Lozan Barış Antlaşması henüz imzalanmamış bile…
Her yer savaş meydanı gibi. Hani eskiler dermiş ya; ‘memleket elden gidiyordu. Kadın- yaşlı demeden, köylü- kentli demeden savaşa koşulan günlerdi.’diye aynen tam o günler; köylülerin dayanan-direnen gücü sayesinde kazanılan zaferleri getirdi. Hemingway de benzer satırlara yer veriyor.
Katliamlar tek taraflı değil. Sanki bir sizden- bir bizden hoyratlığında tüm dünyada yürüyor. Trakya’da katledilen Müslümanlar ve savaşta katledilen Hristiyanların canından bildiriyor Hemingway.
 
Daha o yıllarda açıkça dile getirilmese de keskin kalemiyle herkesin gözünün petrollerde olduğuna dikkat çekiyor. Batının ve Amerika’nın doğudaki varlığına önem veriyor Hemingway.
 
Boğazlara İngiliz hakimiyetini akılcı kılan Hemingway’in Atatürk’le ilgili kafası karışık. Türkiye’nin doğudan vazgeçmeyeceğini söylerken doğuda bir hayal kırıklığı oluştuğundan bahsediyor.
’’Mustafa Kemal, Arap yarımadasına petrol yüzünden sahip olmak istemektedir. İngiltere de, petrol uğruna Arap yarımadasını elden çıkarmaya karşıdır. Bekledikleri Selahattin Eyyubi kişiliğini Mustafa Kemal’de bulamamaktan düş kırıklığına uğrayan ve onun körü körüne bir savaşa girmeyeceğini kestiren Doğu dünyası, yine de Mustafa Kemal’e savaşlarını yaptırtabilirler.’’

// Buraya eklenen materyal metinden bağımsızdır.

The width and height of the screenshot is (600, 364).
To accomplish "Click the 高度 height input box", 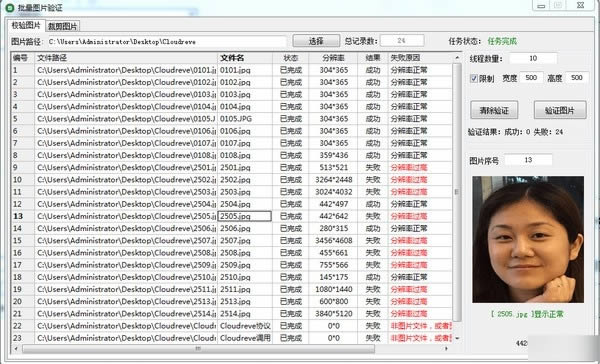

Yorumuyla doğunun pragmatik yaklaşacağından bahsediyor ama bu dakikalarda gazetesine gelen bir telgrafta; ‘Türklerin Arap yarımadasıyla ilgili isteklerini Lozan Barış Konferansına bıraktıklarını bildirdiklerini açıklıyor’.
Hemingway tarafını açıkça belli eden sivri bir kalem. Bunu da korkusuzca yapıyor.
Gazeteye geçtiği 27 Ocak 1923 tarihli yazısının büyük bir bölümü ise İsmet İnönü’ye ayrılmış. İnönü’yü hem Atatürk’le kıyaslıyor hem de yerden yere vuruyor. Alaycı bir üslupla daha çıplak bir İnönü’den bahsediyor.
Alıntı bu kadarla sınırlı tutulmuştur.